#### [Selection]

--- Begin ---

To provide seamless service to all students, Student Development unit posted weekly office hours at the North Campus to meet the needs of students without the disruption of services at the Downtown Campus.
7m. Develop an academic monitoring system for student athletes to help them balance academics and athletics and prevent ineligibility.
During fall semester 2002, the athletic program began distributing progress reports on CFCC athletes to faculty and athletes and implemented an everyday study hall to assist athletes with their academic goals.
7n. Research and evaluate an academic support program through the CFCC learning lab for CFCC student athletes to improve retention and eligibility status.
This project is currently in progress. Academic support services are made available to CFCC athletes through the CFCC Learning Lab. An academic support program for athletes was not implemented this year, however, this project is on-going and will be accomplished during FY2003-2004.
The Cape Fear Community College basketball team won the Eastern Carolina Community College Athletic Conference (ECCCAC) Regular Season and Tournament Championship for 2002-2003.
Goal 8. Cultivate an excellent, highly qualified faculty and staff through recruitment, retention, recognition and professional development.
8a. Require new faculty teaching distance education courses to enroll in a distance education course.
A distance education course, "Principles and Techniques of Online Instruction" was implemented on the college Blackboard server. CFCC faculty voluntarily took this self-paced course while other faculty attended professional development activities to develop online courses.
8b. Provide more training for faculty in the use of Smart Carts.
The English Department held a "Smart Cart" workshop during the college's in-service training in August 2002.
A Smart Cart and Smart Board Training session was coordinated and hosted by the Business, Industry and Government (BIG) Center on March 7, 2003 and attended by 18 CFCC faculty and staff. The session was videotaped to develop an in-house training program and a BIG Center instructor volunteered to develop a user manual and a series of hands-on workshops for interested personnel.
8c. Develop and distribute an English Department Handbook and revise the Developmental English and Reading Handbook to assist new and part-time faculty with course development and understanding of course content.
Workshops were scheduled on August 12, 2002, -"Teaching Book-length Works in the Developmental Classroom" and January 3, 2003, "Creating Common Assignment for 075 and 085/Refining the Common Final for 095." All full-time English instructors and some part-time instructors attended. The English Department Developmental Handbook was revised and distributed to all developmental instructors fall 2002 and spring 2003.

--- End ---

#### [Dataset records]
--- Begin ---

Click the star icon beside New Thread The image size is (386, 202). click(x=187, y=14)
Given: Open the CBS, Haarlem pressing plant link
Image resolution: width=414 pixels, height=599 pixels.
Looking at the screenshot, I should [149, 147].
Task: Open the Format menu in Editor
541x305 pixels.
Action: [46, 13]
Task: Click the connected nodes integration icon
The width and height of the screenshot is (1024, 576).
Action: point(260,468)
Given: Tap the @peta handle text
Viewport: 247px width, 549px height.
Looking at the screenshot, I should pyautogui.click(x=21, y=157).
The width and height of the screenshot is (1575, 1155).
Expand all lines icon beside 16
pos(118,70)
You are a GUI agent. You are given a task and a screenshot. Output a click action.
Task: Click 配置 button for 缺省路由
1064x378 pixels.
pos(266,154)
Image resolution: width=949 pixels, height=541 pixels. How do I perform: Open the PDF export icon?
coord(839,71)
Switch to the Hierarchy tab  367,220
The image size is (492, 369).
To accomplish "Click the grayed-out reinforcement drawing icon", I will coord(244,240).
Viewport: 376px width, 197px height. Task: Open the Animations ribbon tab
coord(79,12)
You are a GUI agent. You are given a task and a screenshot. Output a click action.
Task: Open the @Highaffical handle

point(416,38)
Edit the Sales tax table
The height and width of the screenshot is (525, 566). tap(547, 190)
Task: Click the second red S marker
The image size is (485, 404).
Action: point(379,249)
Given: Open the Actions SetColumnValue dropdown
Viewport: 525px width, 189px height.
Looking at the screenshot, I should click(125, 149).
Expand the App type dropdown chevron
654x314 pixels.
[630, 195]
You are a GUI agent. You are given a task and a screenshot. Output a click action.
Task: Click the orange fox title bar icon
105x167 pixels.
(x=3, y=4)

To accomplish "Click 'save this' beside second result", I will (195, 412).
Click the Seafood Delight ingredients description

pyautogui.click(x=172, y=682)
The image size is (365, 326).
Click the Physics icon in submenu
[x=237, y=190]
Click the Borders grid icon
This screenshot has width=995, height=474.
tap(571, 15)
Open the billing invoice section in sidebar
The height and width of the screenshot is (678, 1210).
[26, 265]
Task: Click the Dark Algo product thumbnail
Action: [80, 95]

--- End ---

#### [Tasks to complete]
a – In the college progress report, restate word for word the passage starting at "The Cape Fear" and ending at "in August 2002.".
b – According to the college progress report, how many CFCC faculty and staff attended the Smart Cart and Smart Board Training session held on March 7, 2003?

#### [Task results]
a –
The Cape Fear Community College basketball team won the Eastern Carolina Community College Athletic Conference (ECCCAC) Regular Season and Tournament Championship for 2002-2003.
Goal 8. Cultivate an excellent, highly qualified faculty and staff through recruitment, retention, recognition and professional development.
8a. Require new faculty teaching distance education courses to enroll in a distance education course.
A distance education course, "Principles and Techniques of Online Instruction" was implemented on the college Blackboard server. CFCC faculty voluntarily took this self-paced course while other faculty attended professional development activities to develop online courses.
8b. Provide more training for faculty in the use of Smart Carts.
The English Department held a "Smart Cart" workshop during the college's in-service training in August 2002.

b – 18